■ **What you should do**
Copy each of the items below line for line, with no changes.

■ **Source records**
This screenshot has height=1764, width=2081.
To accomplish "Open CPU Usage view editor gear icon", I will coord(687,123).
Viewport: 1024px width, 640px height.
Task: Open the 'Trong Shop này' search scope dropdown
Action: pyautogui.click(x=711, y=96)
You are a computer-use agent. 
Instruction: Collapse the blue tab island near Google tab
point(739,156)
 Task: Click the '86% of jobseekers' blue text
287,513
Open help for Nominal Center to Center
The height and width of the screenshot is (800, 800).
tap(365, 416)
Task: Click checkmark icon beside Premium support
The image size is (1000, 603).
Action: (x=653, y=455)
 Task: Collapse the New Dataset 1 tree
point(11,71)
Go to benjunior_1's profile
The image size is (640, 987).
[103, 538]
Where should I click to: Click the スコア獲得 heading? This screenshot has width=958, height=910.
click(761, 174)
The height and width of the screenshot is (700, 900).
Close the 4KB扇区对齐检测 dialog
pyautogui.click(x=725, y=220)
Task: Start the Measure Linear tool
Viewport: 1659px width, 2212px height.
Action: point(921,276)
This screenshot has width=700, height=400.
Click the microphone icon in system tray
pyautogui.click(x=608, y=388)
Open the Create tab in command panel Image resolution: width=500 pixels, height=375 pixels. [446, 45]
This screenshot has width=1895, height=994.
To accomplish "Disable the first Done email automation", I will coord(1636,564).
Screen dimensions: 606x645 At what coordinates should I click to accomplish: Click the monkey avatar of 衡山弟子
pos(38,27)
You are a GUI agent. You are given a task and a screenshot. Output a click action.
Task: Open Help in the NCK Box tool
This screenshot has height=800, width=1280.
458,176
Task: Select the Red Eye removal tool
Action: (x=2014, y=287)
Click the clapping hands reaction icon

■ **Solved problem**
This screenshot has height=1764, width=2081.
To accomplish "Open CPU Usage view editor gear icon", I will coord(687,123).
Viewport: 1024px width, 640px height.
Task: Open the 'Trong Shop này' search scope dropdown
Action: pyautogui.click(x=711, y=96)
You are a computer-use agent. 
Instruction: Collapse the blue tab island near Google tab
point(739,156)
 Task: Click the '86% of jobseekers' blue text
287,513
Open help for Nominal Center to Center
The height and width of the screenshot is (800, 800).
tap(365, 416)
Task: Click checkmark icon beside Premium support
The image size is (1000, 603).
Action: (x=653, y=455)
 Task: Collapse the New Dataset 1 tree
point(11,71)
Go to benjunior_1's profile
The image size is (640, 987).
[103, 538]
Where should I click to: Click the スコア獲得 heading? This screenshot has width=958, height=910.
click(761, 174)
The height and width of the screenshot is (700, 900).
Close the 4KB扇区对齐检测 dialog
pyautogui.click(x=725, y=220)
Task: Start the Measure Linear tool
Viewport: 1659px width, 2212px height.
Action: point(921,276)
This screenshot has width=700, height=400.
Click the microphone icon in system tray
pyautogui.click(x=608, y=388)
Open the Create tab in command panel Image resolution: width=500 pixels, height=375 pixels. [446, 45]
This screenshot has width=1895, height=994.
To accomplish "Disable the first Done email automation", I will coord(1636,564).
Screen dimensions: 606x645 At what coordinates should I click to accomplish: Click the monkey avatar of 衡山弟子
pos(38,27)
You are a GUI agent. You are given a task and a screenshot. Output a click action.
Task: Open Help in the NCK Box tool
This screenshot has height=800, width=1280.
458,176
Task: Select the Red Eye removal tool
Action: (x=2014, y=287)
Click the clapping hands reaction icon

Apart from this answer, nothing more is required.